…Had a medical at school. Eeeuuchh…
This was the moment, though I didn’t record it in my diary, that I was informed of something that (cue grown-up Kevin Arnold voiceover) changed my life – utterly.
Medicals at my primary school were held in an unpleasantly musty and forever over-heated room adjacent to the stationery cupboard.

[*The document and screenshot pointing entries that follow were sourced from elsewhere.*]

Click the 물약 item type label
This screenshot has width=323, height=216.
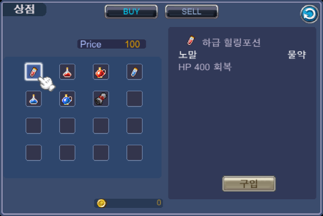click(x=297, y=55)
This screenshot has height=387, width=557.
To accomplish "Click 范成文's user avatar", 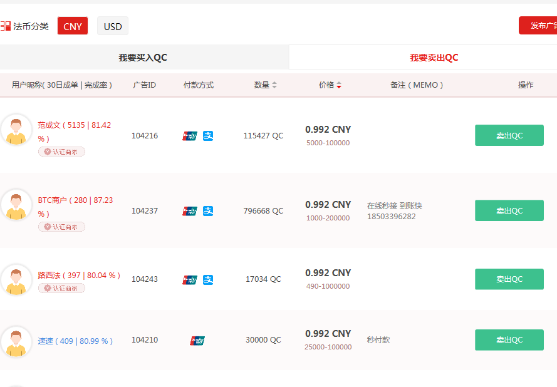I will 16,130.
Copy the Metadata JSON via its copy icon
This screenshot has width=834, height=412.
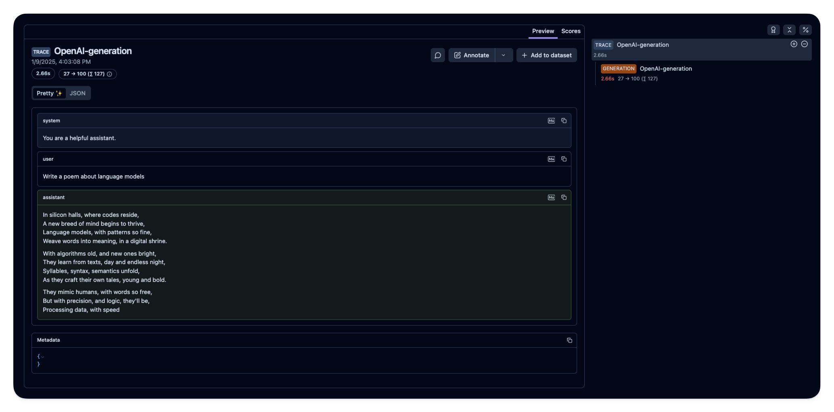tap(569, 340)
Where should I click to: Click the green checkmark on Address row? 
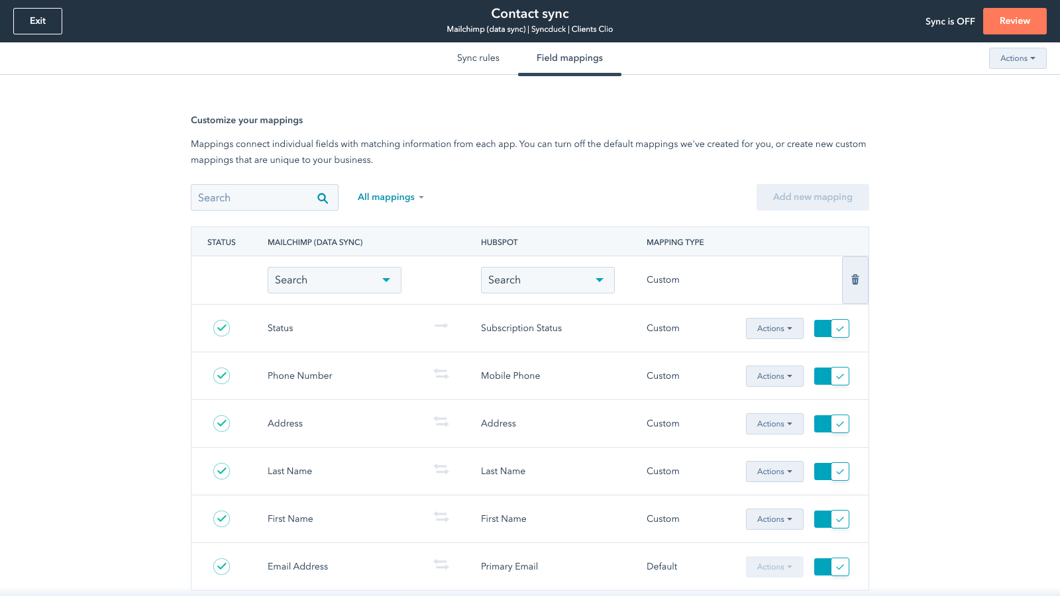(221, 423)
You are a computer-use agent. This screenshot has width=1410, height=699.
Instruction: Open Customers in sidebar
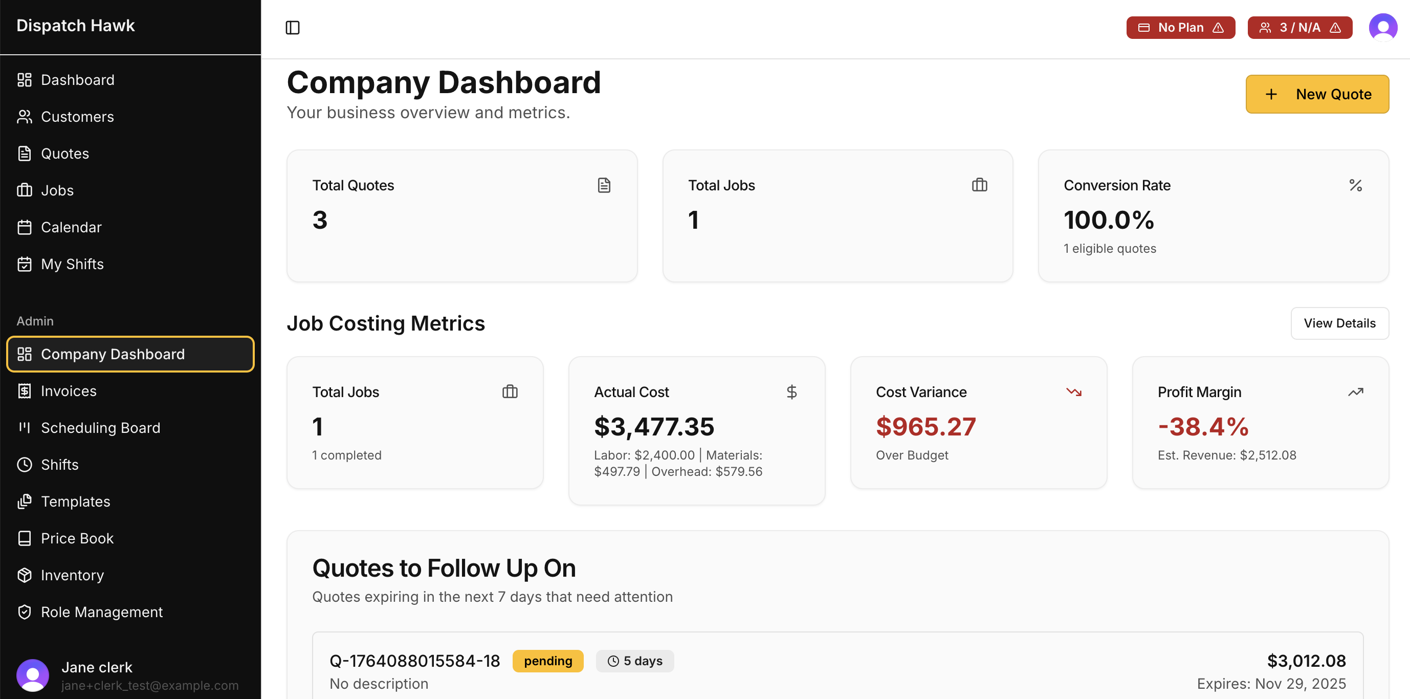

To reach it you had to go up a staircase that could only be accessed via the staff room, a domain pupils were normally forbidden from even glimpsing through a crack in the sliding door.
Hence the whole endeavour was already loaded with uneasy, lonely significances, and that was before you even got the the part where you had to strip down to your underwear*.
On this occasion, along with all the usual probing and poking, our hearing and eyesight were also being appraised.
My ears were considered fine, though as it turned out events early the following year would prove traumatically otherwise.
It was my eyesight, however, that prompted the nurse to deliver a piece of news that has informed and influenced my life ever since.
I’d done OK on the reading-letters-off-a-piece-of-card-on-the-far-wall test, even making it to the bottom line. But I’d had real difficulty with some of the identifying-the-numeral-hidden-within-a-pattern-of-coloured-dots tests, and it was this which led the nurse to (a little too triumphantly, I felt) announce that I was colour-blind.
“What?” I think I said, rather pathetically.
“You are colour-blind. Partially colour-blind, to be precise.”
I remember crinkling my nose in confusion.
“It means you cannot tell your reds from your greens, dear.”
“But I can,” I insisted.
“You may think you can, but you cannot. And I’m afraid this will have consequences for you in later life.”
I gulped.
“I’m afraid it means that…”
I stared at the nurse, trying not to look too aghast.
“I’m afraid it means that you will never be able to be a fighter pilot.”
I hurried away from that place, believing I had got away lightly.
Ever since then, whenever I have mentioned my colour-blindness to friends or colleagues, the response has almost without exception been: “Does that mean the grass looks red?”
*I can’t imagine this is allowed to take place today. Yet at the time it merely seemed an inconvenience or a bit humiliating, and not suggestive of anything seedy or corrupting.